PROMPT: Rewrite the lines from the one containing "Task: Open the Preuves stamp icon" through the one containing "Toggle the Dreiwege-Farbkorrektur", inclusive, with "Learn More" replaced by "Read More" and everything else left unchanged.

[Saved entries]

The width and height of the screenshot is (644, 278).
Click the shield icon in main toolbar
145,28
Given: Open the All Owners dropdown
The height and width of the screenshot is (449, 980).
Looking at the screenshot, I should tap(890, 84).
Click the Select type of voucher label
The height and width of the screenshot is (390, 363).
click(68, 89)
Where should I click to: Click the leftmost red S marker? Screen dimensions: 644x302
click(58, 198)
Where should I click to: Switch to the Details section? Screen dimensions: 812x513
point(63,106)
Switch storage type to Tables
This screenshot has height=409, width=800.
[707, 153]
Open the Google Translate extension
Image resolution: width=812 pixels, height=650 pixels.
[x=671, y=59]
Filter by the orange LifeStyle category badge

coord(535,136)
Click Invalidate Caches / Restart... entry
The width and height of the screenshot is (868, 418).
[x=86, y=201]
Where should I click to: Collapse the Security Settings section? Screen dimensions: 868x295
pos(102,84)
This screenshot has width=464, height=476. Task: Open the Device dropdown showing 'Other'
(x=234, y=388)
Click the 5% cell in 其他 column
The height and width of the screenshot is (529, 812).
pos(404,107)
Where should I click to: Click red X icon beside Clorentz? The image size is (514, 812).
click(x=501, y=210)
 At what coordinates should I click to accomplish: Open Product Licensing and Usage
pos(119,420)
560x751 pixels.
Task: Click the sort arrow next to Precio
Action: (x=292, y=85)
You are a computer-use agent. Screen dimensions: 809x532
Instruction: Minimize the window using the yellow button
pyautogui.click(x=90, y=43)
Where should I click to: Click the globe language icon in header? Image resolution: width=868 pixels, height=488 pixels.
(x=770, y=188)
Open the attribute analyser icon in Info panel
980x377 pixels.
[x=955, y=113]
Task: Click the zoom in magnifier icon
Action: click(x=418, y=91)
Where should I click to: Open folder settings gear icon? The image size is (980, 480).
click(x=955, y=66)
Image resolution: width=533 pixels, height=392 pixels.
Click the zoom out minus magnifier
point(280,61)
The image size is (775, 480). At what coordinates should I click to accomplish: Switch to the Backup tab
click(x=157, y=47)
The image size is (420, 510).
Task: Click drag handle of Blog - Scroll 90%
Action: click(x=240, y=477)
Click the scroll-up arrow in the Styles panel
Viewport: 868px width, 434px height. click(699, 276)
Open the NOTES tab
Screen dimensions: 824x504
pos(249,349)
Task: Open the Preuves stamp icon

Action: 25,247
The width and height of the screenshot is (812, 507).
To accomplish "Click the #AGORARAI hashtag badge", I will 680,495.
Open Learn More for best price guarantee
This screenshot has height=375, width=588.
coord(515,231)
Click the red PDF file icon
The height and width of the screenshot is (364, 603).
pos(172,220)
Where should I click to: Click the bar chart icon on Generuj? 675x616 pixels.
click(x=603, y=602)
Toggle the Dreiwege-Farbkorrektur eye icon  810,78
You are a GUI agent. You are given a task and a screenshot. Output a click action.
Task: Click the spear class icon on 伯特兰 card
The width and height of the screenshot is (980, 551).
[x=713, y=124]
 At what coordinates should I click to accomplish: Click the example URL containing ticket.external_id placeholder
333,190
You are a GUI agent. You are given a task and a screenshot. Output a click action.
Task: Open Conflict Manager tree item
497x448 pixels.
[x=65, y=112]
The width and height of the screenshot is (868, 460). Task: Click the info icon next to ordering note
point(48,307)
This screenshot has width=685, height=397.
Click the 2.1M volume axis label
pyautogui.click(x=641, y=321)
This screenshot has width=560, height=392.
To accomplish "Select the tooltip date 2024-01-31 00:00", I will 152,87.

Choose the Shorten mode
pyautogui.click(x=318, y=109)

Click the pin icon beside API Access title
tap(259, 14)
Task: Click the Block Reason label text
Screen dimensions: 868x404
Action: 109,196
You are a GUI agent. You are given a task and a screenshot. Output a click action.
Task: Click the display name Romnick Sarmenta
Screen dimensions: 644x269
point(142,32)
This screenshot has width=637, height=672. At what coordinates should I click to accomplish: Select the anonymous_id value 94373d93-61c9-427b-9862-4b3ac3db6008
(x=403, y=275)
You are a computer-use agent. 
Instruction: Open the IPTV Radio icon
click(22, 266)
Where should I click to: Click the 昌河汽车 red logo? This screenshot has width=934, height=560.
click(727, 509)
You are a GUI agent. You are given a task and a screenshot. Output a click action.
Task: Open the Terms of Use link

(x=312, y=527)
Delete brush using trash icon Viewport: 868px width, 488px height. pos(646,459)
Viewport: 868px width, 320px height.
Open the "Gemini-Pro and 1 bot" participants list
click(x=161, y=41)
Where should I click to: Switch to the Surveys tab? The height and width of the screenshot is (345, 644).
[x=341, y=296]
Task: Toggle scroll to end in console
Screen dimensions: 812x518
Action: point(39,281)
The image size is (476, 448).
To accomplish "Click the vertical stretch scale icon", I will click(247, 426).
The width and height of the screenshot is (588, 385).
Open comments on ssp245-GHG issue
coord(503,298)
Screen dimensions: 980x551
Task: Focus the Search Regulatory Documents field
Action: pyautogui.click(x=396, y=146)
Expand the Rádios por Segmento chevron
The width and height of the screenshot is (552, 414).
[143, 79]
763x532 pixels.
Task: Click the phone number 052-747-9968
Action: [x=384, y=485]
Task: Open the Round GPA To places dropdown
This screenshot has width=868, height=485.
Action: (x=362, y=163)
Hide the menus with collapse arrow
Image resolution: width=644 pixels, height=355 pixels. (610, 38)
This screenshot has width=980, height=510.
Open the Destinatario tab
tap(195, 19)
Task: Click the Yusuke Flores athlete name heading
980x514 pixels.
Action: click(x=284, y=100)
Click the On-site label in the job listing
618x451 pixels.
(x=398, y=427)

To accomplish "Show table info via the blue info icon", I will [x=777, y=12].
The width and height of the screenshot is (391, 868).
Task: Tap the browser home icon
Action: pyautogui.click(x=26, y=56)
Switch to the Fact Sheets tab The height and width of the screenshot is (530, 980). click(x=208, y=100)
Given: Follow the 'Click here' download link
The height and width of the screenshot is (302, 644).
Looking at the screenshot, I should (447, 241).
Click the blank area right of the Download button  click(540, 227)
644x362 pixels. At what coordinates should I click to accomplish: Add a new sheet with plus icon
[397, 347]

OUTPUT FOR THIS TASK:
Task: Open the Preuves stamp icon

Action: 25,247
The width and height of the screenshot is (812, 507).
To accomplish "Click the #AGORARAI hashtag badge", I will 680,495.
Open Read More for best price guarantee
This screenshot has height=375, width=588.
coord(515,231)
Click the red PDF file icon
The height and width of the screenshot is (364, 603).
pos(172,220)
Where should I click to: Click the bar chart icon on Generuj? 675x616 pixels.
click(x=603, y=602)
Toggle the Dreiwege-Farbkorrektur eye icon  810,78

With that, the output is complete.